» Problem
Would you please copy only the lines from the line that contains "700x934 pixels. How" to the end of the data below, exactly, leaving every picture out?

————————

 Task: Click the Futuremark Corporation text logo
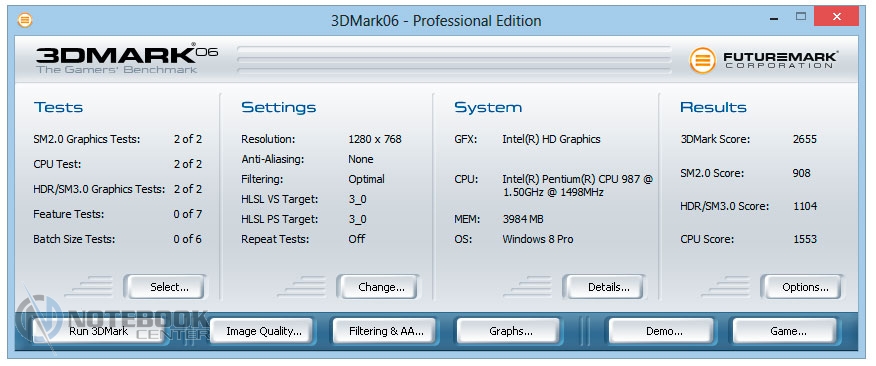tap(780, 60)
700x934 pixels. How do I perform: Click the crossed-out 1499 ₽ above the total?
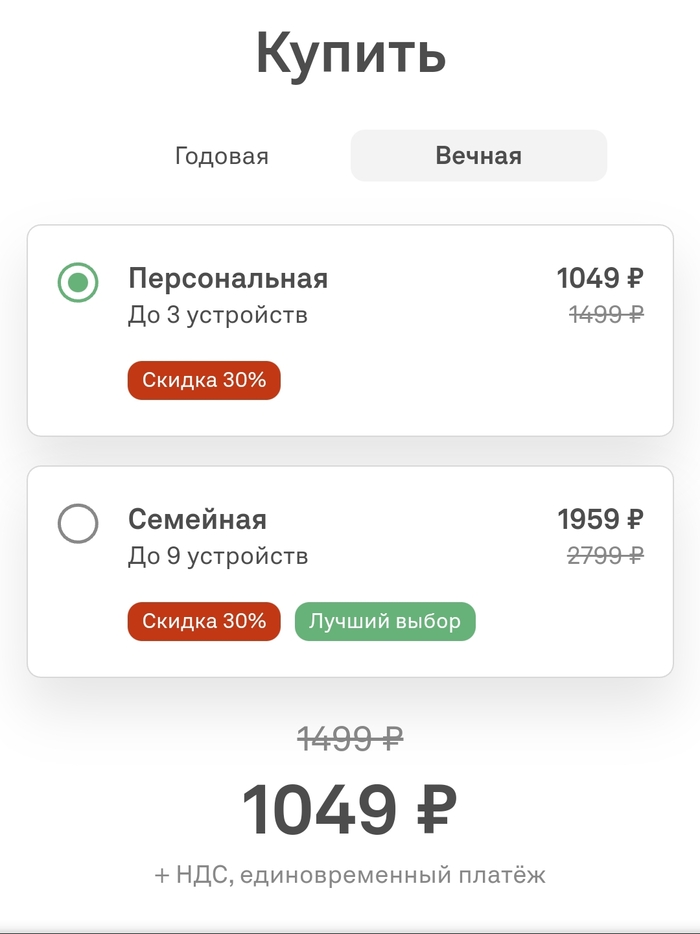point(350,739)
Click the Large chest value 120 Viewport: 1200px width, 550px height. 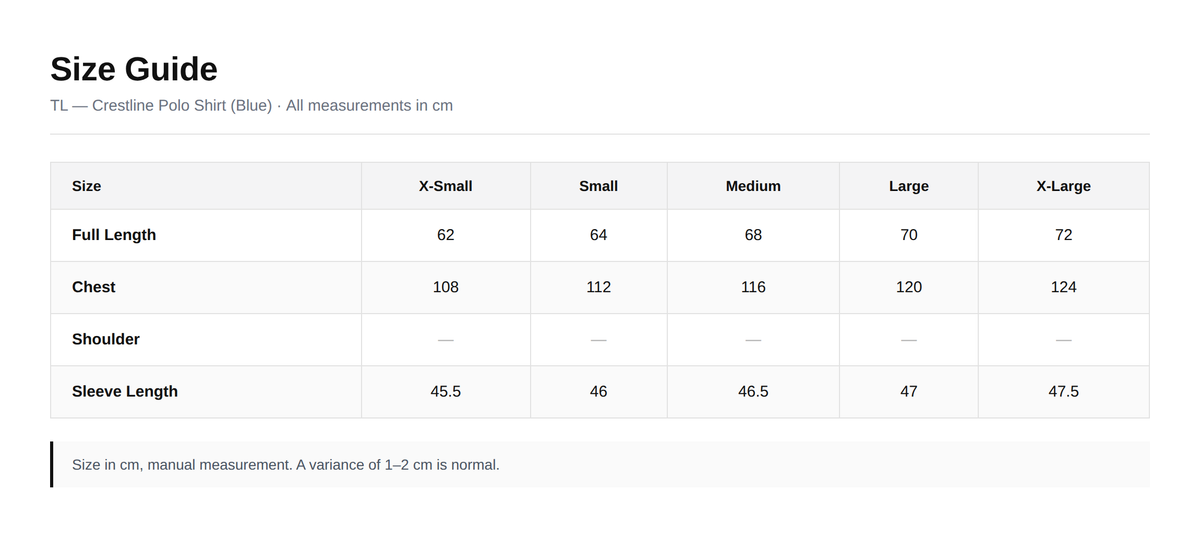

————————

» Output
700x934 pixels. How do I perform: Click the crossed-out 1499 ₽ above the total?
point(350,739)
Click the Large chest value 120 Viewport: 1200px width, 550px height. 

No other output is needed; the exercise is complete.